PENIPUAN WEDDING ORGANIZIER DENGAN SKEMA PONZI
- Dec 15, 2025
- INFO SIGAP
KIMINFOSIGAP - Ayu Puspita dan Dimas Haryo Jalankan Bisnis WO Skema Ponzi, Ini Trik yang Dipakai Tipu Korban
Ayu Puspita Dinanti (APD) dan Dimas Haryo Puspo (DHP) telah menjadi tersangka kasus penipuan modus acara pernikahan atau wedding organizer (WO).
Perjalanan bisnis WO sudah berlangsung sejak 2016 hingga pada 2024 dinaikkan usahanya menjadi berbadan hukum.
Dirreskrimum Polda Metro Jaya Kombes Iman Imanuddin menyebut selama menjalankan bisnis kedua tersangka memakai skema ponzi.
Hal itu terungkap dari penyelidikan dan penyidikan.
"Tersangka menjalankan bisnisnya gali lobang tutup lobang setelah sekian lama berjalan ini kerugian besar yang harus ditanggung sehingga tersangka tidak bisa lagi melakukan pembayaran," ucap Iman saat konferensi pers di Mapolda Metro Jaya, Jakarta Selatan, Sabtu (13/12/2025).
Selain itu kedua tersangka juga menawarkan kepada korban paket pernikahan murah serta mendapat fasilitas lain.
"Misalkan tempat pelaksanaan yang fantastis kemudian tempat liburan honey moon. Ini menarik para korban menggunakan jasa tersangka," jelasnya.
Ikut Pameran Cari Korban
Untuk lebih menarik minat korban, WO by Ayu Puspita juga ikut dalam sejumlah pameran pernikahan yang digelar di Gedung Telkom, JCC Senayan, JIExpo Kemayoran, Bali Kartini, Balai Sarbini hingga Condet Park.
Para korban yang tertarik kemudian diminta membayar uang down payment (DP) dengan janji booking venue dan vendor.
Apabila korban melunasi sebelum tenggat waktu yang ditetapkan akan mendapat bonus honey moon ke Bali, tiket PP pesawat, villa 3 hari 2 malam hingga cashback.
Kombes Iman menyebut tersangka Ayu Puspita dibantu oleh Dimas Haryo dalam melakukan promosi besar-besaran termasuk lewat medsos instagram @BYAYUPUSPITA.

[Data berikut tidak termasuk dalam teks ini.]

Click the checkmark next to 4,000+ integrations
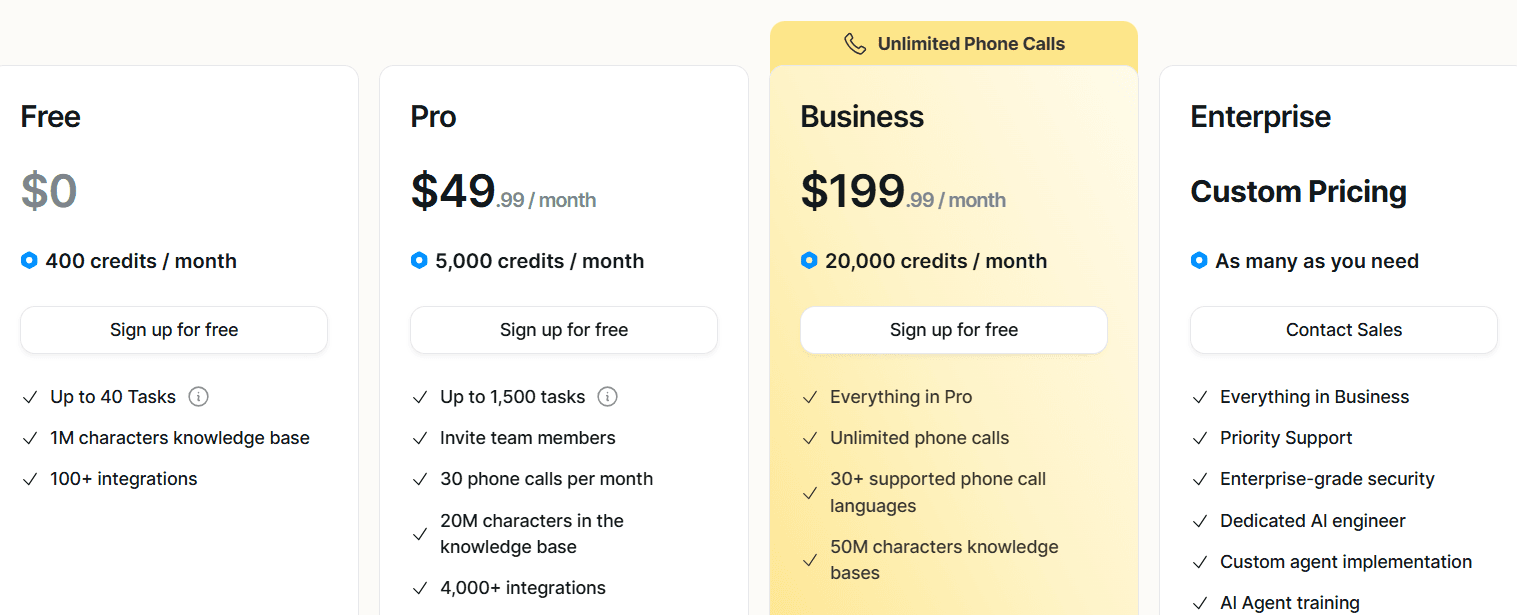1517x615 pixels. point(419,587)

"Peran DHP aktif bersama APD uang yang disetorkan oleh para korban, kami masih berkonsentrasi pada laporan dari para pelapor (korban)," tambahnya.
Berdasarkan fakta-fakta yang diperoleh penyidik terungkap bahwa vendor-vendor (catering, dekorasi, makeup) hanya dibayar setelah oleh para tersangka.
Tersangka juga tidak dapat dihubungi menjelang hari pernikahan.
"Bonus honey moon ke Bali hingga tiket PP pesawat yang ditawarkan kepada korban tidak ada/fiktif," tukasnya.
Menurutnya tersangka memberikan paket harga murah untuk menutupi biaya event pernikahan yang diikuti sebelumnya.
Terhadap kedua tersangka kini sudah di tahan di rumah tahanan Polda Metro Jaya.
Adapun persangkaan Pasal 378 KUHP dan atau Pasal 372 Jo Pasal 55 KUHP dengan ancaman hukuman pidana empat tahun penjara.
Terpisah, Kasubdit Renakta Ditreskrimum Polda Metro Jaya Kompol Iskandarsyah mengatakan tersangka melakukan aksinya untuk memperkaya diri sendiri.
"Motifnya untuk memperkaya diri mas katanya," katanya.
Dimana, tersangka disebut menggunakan uang hasil penipuannya untuk keperluan pribadi.
"Memenuhi kebutuhan pribadi. Uang customer yang sudah diterima oleh tersangka APD digunakan untuk keperluan pribadi," tukasnya.
Kronologi singkat kasus terungkap
Kasus penipuan yang dilakukan WO Ayu Puspita terungkap setelah sejumlah acara pernikahan di Jakarta Barat dan Jakarta Utara batal terlaksana pada Sabtu (6/12/2025).
Saat acara pernikahan berlangsung, sejumlah tamu undangan tidak menerima makanan lantaran vendor yang dijanjikan tidak hadir.
Kasus ini lantas viral setelah seorang perias pengantin mengunggah kondisi acara pernikahan yang berantakan di media sosial TikTok.